Personal information
- Full name: Darrel Ryan Williams
- Born: 21 September 1995 (age 30) Banbury, Oxfordshire, England
- Batting: Right-handed
- Bowling: Leg break

Domestic team information
- 2015–2017: Durham MCCU

Career statistics
| Competition | First-class |
| Matches | 2 |
| Runs scored | 32 |
| Batting average | 32.00 |
| 100s/50s | –/– |
| Top score | 32 |
| Balls bowled | 252 |
| Wickets | 3 |
| Bowling average | 75.33 |
| 5 wickets in innings | – |
| 10 wickets in match | – |
| Best bowling | 2/82 |
| Catches/stumpings | 2/– |
- Source: Cricinfo, 11 August 2020

= Darrel Williams (cricketer) =

English cricketer (born 1995)

Darrel Ryan Williams (born 21 September 1995) is an English former first-class cricketer.

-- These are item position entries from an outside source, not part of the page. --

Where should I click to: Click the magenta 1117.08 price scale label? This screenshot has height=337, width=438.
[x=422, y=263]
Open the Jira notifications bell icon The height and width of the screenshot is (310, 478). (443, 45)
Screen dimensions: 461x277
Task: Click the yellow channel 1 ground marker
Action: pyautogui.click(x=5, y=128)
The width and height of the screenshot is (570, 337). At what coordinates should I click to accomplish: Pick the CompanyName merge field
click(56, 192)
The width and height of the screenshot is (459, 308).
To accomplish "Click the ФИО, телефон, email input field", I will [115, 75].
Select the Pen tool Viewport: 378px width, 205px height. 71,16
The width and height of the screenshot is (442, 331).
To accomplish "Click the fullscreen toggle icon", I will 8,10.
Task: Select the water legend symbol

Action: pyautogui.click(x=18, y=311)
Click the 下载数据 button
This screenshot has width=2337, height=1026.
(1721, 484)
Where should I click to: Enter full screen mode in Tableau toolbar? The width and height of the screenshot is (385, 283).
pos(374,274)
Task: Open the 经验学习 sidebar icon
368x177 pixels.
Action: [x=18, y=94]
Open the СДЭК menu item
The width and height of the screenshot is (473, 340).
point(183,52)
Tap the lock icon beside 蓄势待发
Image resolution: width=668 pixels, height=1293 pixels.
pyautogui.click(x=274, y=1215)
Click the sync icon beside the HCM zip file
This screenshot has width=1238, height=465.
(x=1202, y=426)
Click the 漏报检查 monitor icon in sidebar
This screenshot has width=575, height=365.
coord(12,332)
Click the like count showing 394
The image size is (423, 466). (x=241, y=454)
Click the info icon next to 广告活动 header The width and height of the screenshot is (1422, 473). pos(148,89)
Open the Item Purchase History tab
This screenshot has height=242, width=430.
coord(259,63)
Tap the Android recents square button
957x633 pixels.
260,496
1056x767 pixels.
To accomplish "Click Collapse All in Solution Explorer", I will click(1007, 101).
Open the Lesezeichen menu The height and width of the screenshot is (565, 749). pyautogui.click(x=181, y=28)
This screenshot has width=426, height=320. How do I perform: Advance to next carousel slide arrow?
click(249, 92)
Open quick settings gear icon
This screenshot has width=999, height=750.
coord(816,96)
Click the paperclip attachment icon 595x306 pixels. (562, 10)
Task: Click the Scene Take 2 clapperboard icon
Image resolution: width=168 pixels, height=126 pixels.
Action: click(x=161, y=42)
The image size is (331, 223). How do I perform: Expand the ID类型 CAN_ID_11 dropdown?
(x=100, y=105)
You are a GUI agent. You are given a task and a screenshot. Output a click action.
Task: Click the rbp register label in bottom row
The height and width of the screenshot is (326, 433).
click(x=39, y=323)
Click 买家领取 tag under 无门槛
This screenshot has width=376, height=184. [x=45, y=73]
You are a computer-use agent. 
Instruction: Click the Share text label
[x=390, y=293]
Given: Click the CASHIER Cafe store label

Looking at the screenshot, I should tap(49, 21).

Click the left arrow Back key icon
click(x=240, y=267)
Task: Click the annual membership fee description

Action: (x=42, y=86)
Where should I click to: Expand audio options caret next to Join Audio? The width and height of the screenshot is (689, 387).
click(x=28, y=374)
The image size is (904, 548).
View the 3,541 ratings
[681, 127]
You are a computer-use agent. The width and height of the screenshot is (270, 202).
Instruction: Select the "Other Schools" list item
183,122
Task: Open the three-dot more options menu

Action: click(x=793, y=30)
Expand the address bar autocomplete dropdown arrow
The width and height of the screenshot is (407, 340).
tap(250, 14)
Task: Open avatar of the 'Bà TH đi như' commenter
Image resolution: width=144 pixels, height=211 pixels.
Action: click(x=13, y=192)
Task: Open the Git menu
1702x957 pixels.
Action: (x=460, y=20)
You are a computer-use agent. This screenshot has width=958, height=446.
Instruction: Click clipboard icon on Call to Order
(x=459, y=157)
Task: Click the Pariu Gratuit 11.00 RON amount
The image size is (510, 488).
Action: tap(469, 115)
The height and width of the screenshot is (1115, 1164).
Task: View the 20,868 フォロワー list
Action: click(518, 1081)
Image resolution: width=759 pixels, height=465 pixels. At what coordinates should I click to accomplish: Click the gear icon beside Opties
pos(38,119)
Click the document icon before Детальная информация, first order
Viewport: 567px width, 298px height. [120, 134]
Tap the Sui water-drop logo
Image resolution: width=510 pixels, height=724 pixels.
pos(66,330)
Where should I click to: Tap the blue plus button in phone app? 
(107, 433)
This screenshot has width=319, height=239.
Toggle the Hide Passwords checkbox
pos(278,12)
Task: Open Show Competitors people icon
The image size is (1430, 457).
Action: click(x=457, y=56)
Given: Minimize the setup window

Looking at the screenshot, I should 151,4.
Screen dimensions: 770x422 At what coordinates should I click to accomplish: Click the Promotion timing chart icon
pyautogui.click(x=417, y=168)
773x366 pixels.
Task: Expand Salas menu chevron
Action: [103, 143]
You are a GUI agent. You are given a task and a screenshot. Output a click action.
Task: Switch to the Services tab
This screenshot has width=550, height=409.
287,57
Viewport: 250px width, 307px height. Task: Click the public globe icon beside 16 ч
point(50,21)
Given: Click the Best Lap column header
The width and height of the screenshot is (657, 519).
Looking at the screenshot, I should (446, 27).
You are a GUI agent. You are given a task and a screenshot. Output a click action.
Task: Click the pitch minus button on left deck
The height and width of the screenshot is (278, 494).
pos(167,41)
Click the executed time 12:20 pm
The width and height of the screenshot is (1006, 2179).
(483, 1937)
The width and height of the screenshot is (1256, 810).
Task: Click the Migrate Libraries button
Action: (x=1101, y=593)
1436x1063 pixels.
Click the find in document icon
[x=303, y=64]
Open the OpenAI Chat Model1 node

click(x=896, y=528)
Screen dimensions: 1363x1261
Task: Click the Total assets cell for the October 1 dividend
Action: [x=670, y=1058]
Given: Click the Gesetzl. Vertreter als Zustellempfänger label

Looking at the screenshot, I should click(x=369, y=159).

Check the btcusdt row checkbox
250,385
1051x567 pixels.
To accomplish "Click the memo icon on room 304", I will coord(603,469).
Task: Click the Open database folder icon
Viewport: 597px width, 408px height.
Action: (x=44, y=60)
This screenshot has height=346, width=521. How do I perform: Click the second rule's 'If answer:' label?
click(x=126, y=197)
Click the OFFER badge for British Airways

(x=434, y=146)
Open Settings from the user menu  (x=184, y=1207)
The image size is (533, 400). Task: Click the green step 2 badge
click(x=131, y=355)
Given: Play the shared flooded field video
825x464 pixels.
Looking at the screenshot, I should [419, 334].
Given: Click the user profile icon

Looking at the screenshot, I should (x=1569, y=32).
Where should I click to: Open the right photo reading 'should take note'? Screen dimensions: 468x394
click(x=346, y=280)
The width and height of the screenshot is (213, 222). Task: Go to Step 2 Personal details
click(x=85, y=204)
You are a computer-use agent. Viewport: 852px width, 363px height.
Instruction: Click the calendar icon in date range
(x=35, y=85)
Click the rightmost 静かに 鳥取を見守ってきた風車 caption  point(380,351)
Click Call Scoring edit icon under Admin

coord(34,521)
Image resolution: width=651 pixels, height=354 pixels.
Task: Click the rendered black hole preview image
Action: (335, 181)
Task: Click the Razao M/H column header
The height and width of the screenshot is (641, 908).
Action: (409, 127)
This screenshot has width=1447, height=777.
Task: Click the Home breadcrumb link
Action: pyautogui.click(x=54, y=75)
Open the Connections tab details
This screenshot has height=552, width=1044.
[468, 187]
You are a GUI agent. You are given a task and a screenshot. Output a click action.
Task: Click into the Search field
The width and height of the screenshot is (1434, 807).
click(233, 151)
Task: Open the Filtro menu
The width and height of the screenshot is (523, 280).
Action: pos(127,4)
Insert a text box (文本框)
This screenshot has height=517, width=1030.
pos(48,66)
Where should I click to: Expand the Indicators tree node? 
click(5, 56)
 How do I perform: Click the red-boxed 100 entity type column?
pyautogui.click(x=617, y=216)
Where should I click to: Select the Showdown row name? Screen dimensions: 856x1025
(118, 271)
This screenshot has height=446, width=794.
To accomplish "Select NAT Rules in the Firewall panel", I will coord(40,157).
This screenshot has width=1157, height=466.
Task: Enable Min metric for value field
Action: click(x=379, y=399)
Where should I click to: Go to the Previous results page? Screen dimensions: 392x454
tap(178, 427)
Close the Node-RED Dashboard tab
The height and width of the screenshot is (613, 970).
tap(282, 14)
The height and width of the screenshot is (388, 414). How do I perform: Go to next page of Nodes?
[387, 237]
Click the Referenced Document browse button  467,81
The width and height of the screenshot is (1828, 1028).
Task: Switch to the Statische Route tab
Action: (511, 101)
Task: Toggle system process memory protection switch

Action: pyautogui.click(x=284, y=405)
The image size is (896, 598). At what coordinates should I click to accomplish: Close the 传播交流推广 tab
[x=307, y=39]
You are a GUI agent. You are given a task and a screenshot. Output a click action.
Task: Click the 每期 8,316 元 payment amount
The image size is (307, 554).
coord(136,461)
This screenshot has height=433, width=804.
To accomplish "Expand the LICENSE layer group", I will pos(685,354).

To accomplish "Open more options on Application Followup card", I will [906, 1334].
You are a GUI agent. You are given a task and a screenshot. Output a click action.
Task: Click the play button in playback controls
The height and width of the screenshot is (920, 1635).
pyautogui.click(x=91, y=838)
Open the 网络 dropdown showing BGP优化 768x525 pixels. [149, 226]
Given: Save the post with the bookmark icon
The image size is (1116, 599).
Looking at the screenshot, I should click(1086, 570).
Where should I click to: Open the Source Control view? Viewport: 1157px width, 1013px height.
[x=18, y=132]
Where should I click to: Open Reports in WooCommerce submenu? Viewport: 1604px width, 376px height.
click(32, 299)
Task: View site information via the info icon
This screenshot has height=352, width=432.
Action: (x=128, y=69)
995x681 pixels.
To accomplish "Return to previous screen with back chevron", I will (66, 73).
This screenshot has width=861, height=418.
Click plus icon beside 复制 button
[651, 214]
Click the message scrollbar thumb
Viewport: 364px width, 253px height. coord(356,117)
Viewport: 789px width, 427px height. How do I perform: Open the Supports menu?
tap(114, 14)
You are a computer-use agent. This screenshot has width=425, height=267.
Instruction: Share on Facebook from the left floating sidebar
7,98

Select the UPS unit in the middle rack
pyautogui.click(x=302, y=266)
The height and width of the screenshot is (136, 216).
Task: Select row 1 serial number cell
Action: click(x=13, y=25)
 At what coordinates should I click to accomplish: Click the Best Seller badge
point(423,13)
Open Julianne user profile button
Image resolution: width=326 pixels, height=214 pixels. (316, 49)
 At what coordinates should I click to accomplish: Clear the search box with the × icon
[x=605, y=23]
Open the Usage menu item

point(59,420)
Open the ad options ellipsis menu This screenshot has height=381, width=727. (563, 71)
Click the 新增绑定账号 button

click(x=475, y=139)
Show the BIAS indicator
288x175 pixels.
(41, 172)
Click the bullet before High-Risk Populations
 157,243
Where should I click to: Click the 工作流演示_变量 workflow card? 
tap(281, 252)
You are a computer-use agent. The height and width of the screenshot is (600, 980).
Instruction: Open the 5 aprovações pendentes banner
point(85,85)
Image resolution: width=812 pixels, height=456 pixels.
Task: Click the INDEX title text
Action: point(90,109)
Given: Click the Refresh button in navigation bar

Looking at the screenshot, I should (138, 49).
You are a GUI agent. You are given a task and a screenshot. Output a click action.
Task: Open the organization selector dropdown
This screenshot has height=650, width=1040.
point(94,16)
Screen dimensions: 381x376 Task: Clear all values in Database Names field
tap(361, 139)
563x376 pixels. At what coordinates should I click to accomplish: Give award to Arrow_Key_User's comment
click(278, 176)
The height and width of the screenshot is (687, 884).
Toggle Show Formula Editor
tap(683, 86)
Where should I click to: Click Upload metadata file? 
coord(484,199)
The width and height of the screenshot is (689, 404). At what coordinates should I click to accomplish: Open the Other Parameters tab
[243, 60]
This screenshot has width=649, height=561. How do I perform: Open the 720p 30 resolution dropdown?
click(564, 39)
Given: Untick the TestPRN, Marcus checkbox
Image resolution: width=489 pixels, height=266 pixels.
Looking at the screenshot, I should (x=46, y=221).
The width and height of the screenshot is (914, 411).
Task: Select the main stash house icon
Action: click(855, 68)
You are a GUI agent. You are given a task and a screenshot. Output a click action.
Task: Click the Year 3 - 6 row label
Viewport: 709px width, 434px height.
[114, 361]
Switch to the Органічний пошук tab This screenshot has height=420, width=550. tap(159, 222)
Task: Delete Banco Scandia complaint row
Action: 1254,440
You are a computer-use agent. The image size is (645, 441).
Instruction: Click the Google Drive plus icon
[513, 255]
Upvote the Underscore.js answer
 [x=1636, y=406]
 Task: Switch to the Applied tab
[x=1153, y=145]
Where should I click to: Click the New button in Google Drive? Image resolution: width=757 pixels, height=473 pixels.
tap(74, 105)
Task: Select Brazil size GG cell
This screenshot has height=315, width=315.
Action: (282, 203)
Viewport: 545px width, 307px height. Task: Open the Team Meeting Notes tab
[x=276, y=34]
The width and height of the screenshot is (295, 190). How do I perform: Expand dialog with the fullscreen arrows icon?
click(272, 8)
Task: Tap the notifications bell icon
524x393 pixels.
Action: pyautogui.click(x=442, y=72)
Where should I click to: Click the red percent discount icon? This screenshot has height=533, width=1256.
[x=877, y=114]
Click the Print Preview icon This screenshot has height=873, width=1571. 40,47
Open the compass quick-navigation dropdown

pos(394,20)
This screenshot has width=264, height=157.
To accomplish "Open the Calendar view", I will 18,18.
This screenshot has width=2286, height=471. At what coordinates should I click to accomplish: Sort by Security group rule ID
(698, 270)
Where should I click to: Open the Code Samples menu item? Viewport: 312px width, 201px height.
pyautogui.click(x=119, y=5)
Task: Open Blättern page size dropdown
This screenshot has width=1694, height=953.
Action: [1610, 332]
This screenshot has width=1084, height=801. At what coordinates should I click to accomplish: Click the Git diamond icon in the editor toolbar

Williams was born at Banbury in September 1995. He was educated at Chipping Campden School, before going up to Durham University. While studying at Durham, he played two first-class cricket matches for Durham MCCU against Somerset in 2015 and Essex in 2017. He scored 32 runs in his two matches, while with his leg break bowling he took 3 wickets, with best figures of 2 for 82.